Não são raros os relatos de pessoas que dizem que os consumidores de spice agem como zombies. A diretora do DPI refere que “os sintomas mais reportados envolvem uma aceleração aguda do ritmo cardíaco e vômitos, bem como vários outros do espectro psiquiátrico, entre os quais alterações do humor e da percepção, sintomas psicóticos (designadamente ansiedade extrema, confusão, atividade delirante e alucinatória), comportamentos violentos e pensamentos suicidas”. A longo prazo, os efeitos não são totalmente conhecidos, mas são “predominantemente referidas perturbações cardiovasculares e renais, bem como doença psiquiátrica de evolução mais prolongada”.

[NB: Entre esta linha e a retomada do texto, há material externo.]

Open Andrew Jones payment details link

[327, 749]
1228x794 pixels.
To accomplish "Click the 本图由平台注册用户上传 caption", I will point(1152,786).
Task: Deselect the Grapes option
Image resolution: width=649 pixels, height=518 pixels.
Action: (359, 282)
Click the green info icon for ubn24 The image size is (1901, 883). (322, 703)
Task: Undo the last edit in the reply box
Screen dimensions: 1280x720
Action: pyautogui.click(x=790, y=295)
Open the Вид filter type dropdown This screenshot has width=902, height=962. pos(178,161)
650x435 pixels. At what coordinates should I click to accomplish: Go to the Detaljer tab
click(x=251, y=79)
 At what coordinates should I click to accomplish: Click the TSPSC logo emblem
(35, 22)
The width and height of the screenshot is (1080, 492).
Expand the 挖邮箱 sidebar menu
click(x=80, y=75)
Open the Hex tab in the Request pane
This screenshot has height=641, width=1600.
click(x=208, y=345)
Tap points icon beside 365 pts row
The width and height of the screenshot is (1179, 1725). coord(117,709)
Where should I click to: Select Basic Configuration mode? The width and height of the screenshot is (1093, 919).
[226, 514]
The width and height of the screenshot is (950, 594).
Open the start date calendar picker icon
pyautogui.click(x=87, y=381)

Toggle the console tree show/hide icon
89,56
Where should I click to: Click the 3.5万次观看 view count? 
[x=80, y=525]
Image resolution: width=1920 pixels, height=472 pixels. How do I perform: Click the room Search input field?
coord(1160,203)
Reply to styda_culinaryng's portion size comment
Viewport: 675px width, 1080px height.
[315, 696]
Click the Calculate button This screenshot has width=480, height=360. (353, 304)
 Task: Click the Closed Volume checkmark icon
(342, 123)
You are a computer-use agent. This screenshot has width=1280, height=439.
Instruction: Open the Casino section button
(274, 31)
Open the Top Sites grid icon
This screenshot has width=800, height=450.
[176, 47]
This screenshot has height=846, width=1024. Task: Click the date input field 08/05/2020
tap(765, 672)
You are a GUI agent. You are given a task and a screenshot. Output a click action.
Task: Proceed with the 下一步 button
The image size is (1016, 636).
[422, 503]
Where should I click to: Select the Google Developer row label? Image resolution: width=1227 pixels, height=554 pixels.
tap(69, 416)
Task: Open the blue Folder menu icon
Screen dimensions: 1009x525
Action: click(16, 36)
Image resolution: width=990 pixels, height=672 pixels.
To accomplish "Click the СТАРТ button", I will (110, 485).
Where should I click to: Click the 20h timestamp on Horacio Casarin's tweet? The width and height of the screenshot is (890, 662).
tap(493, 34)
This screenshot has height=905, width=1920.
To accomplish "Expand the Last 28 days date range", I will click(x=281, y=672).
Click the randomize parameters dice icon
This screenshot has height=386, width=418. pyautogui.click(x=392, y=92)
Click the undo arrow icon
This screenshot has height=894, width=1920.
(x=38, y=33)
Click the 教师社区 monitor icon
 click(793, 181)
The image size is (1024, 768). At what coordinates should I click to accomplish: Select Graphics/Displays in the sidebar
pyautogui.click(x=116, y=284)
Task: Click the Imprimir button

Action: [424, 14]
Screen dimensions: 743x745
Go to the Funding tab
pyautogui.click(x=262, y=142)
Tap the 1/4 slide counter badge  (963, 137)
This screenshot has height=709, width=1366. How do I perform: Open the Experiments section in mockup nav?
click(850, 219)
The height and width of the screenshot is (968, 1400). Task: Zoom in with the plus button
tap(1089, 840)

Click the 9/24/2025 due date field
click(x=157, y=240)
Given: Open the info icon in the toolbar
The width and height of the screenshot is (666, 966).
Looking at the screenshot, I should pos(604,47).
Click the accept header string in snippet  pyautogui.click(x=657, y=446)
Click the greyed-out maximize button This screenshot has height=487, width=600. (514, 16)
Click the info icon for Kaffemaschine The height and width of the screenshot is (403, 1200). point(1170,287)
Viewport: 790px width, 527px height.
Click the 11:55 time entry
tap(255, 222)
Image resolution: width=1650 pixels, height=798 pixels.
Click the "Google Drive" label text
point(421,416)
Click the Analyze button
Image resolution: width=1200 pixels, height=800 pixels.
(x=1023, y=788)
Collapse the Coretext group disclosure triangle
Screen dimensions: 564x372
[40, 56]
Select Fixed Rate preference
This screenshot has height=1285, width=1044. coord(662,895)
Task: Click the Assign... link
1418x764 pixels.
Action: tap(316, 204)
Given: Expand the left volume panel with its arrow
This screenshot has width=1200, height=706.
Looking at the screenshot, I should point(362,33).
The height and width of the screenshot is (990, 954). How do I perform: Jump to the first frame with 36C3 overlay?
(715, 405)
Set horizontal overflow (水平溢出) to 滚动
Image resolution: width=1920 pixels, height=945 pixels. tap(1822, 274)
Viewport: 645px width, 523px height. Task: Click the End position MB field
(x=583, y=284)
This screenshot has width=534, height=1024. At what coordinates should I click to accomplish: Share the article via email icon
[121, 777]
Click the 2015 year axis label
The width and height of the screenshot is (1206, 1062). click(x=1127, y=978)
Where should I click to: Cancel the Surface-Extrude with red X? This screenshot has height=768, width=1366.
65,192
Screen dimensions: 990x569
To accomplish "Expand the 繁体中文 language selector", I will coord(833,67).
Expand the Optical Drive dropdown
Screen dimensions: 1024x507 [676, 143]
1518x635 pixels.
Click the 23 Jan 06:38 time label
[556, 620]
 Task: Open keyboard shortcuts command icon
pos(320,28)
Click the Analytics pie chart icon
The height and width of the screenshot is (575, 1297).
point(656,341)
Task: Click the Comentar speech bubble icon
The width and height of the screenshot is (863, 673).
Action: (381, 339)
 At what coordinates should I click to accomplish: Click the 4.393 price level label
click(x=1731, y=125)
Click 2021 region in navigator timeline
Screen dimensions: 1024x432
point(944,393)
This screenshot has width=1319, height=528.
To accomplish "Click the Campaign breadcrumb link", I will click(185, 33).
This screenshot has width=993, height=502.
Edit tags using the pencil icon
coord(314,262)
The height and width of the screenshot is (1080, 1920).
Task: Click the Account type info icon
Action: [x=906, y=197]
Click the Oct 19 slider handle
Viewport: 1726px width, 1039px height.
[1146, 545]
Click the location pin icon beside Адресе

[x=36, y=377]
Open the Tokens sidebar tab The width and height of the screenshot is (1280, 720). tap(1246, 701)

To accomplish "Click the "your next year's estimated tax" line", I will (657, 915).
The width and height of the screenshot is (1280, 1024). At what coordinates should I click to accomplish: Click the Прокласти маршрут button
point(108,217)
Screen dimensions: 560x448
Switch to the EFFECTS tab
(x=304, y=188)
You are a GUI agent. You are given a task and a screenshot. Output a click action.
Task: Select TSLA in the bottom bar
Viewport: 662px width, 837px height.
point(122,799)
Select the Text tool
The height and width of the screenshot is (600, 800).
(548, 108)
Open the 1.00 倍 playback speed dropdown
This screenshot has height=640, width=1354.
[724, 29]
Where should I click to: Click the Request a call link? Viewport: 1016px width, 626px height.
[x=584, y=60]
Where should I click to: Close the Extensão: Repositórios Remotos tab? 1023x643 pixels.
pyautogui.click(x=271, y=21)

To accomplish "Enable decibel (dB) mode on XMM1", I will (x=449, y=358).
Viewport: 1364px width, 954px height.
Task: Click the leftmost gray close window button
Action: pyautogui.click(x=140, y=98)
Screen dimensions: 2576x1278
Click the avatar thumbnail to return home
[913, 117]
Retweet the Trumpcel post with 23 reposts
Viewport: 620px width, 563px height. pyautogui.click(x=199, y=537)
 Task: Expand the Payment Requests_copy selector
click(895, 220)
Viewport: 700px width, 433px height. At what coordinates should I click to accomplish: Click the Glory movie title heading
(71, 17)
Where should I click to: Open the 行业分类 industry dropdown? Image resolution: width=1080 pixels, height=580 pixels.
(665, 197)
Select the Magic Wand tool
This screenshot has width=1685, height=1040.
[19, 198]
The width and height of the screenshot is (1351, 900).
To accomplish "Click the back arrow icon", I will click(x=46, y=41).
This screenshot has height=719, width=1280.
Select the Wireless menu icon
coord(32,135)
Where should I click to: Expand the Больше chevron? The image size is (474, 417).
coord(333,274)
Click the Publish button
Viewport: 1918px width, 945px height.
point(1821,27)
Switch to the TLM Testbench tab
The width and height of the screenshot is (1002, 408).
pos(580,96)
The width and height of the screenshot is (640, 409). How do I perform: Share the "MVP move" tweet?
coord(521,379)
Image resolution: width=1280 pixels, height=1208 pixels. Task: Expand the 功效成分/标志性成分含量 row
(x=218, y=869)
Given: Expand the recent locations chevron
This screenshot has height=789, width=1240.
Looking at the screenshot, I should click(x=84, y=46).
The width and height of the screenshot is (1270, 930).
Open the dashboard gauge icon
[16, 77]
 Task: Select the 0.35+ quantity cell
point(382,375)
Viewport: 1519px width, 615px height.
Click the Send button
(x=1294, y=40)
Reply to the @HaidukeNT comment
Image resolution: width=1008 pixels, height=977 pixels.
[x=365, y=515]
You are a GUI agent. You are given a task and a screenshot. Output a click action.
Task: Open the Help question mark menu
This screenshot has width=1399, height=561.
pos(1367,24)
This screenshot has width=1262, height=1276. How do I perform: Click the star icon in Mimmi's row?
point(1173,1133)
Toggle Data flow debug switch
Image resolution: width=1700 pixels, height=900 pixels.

Leia: Canabinoides sintéticos causaram mais de 110 sangramentos graves nos EUA

Disponível na darknet

Embora as smartshops tenham fechado, estas substâncias continuam a estar disponíveis na chamada darknet. Segundo Graça Vilar, “no âmbito do Mecanismo de Alerta Rápido promovido pelo Observatório Europeu da Droga e da Toxicodependência, foram identificados em 2017, em Portugal, 16 canabinoides sintéticos distintos e 15 no ano anterior”. Frequentemente, o consumo surge associado a outras substâncias. “Em 2016, por exemplo, verificaram-se pelo menos quatro óbitos em território nacional com a presença de NPS (não necessariamente spice) em associação com outras, como álcool, canábis, morfina e benzodiazepinas”. Nas urgências hospitalares, os médicos nem sempre conseguem descortinar se os episódios se devem “a esse tipo de substância, a outras ou a uma complexa interação entre ambas”.

No texto publicado no The Guardian, John Harris lembra que, nos contextos de instabilidade e insegurança, tendem a surgir novas drogas viciantes, fortemente sedativas.

Graça Vilar reconhece que “a maior ou menor utilização de substâncias psicoativas, em geral, não é seguramente isenta da influência de um conjunto de variáveis que modulam a saúde das populações, entre as quais a conjuntura socioeconômica, a esfera ocupacional e laboral, as redes de suporte social à estabilidade socioafetiva, isto além de uma multiplicidade de fatores de vulnerabilidade de natureza individual”. Contudo, afirma, “no caso das NPS, os poucos estudos disponíveis têm salientado que as mesmas parecem ser recurso sobretudo na ausência das substâncias ditas tradicionais (lícitas ou ilícitas), não sendo, na maior parte das situações, primeira escolha de consumo”.

#PraCegoVer: fotografia (de capa) de duas mãos segurando um leque de várias embalagens diferentes de canabinoides sintéticos.